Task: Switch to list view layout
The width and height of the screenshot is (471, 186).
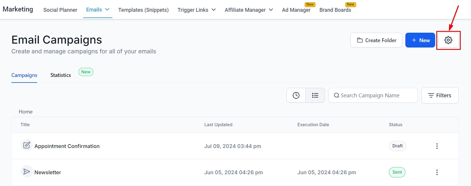Action: 315,95
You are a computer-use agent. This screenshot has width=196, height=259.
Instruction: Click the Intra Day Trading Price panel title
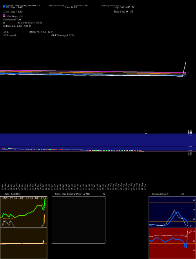tap(80, 194)
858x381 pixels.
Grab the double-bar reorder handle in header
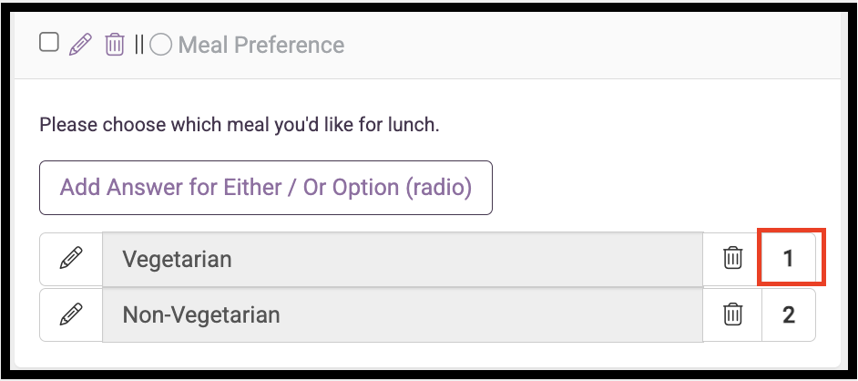[x=139, y=45]
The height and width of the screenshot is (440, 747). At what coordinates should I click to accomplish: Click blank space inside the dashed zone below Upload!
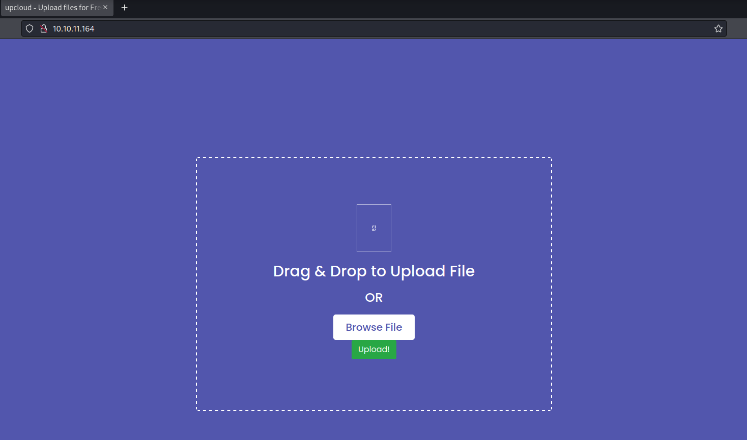[x=374, y=385]
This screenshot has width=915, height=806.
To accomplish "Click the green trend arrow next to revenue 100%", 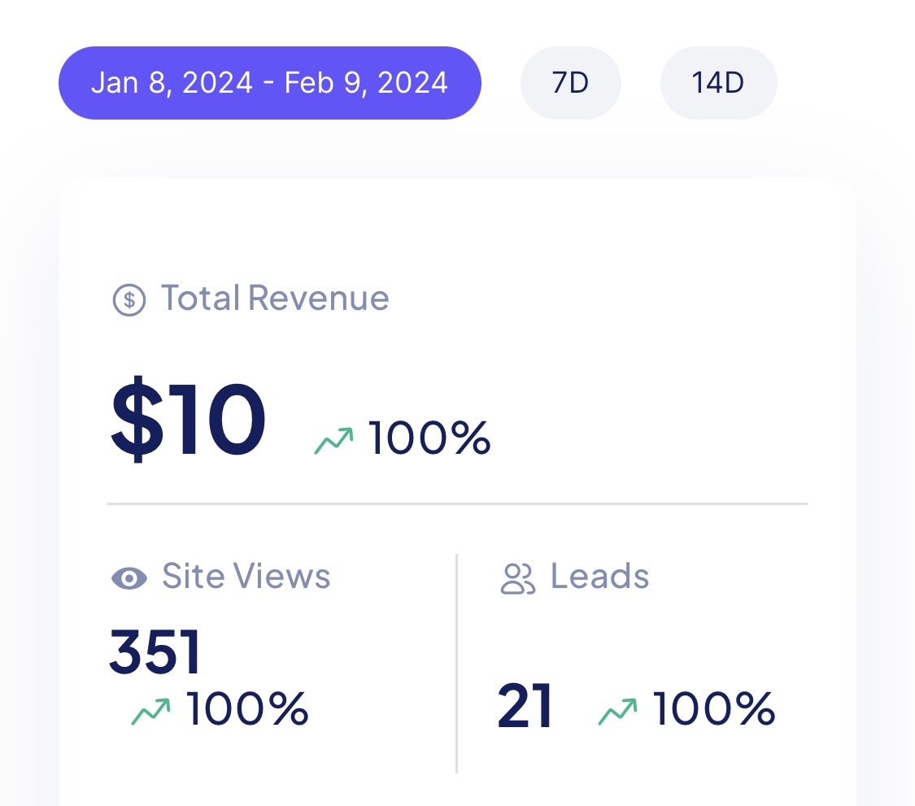I will (333, 441).
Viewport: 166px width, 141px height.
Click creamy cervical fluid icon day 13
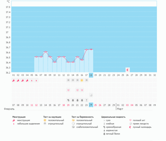[68, 100]
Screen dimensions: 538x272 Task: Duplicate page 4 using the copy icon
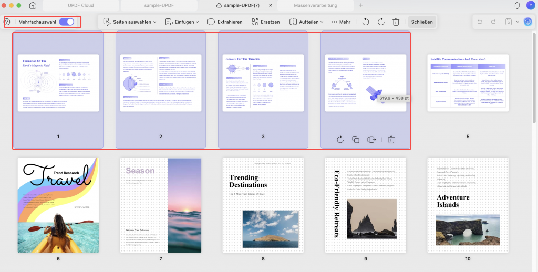click(x=356, y=140)
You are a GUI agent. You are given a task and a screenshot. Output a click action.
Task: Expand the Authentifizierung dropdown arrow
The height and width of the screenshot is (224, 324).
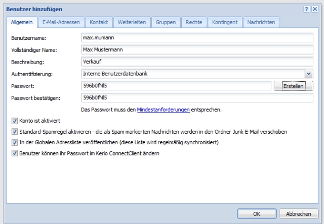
+ + + +
Exercise for the records above: copy only the lines from the one with "You are a computer-use" to the one with "This screenshot has width=915, height=806.", both ends kept, and drop the pictures.

You are a computer-use agent. This screenshot has width=196, height=259.
Instruction: Click the Intra Day Trading Price panel title
tap(80, 194)
858x381 pixels.
Grab the double-bar reorder handle in header
[x=139, y=45]
The height and width of the screenshot is (440, 747). At what coordinates should I click to accomplish: Click blank space inside the dashed zone below Upload!
[x=374, y=385]
This screenshot has width=915, height=806.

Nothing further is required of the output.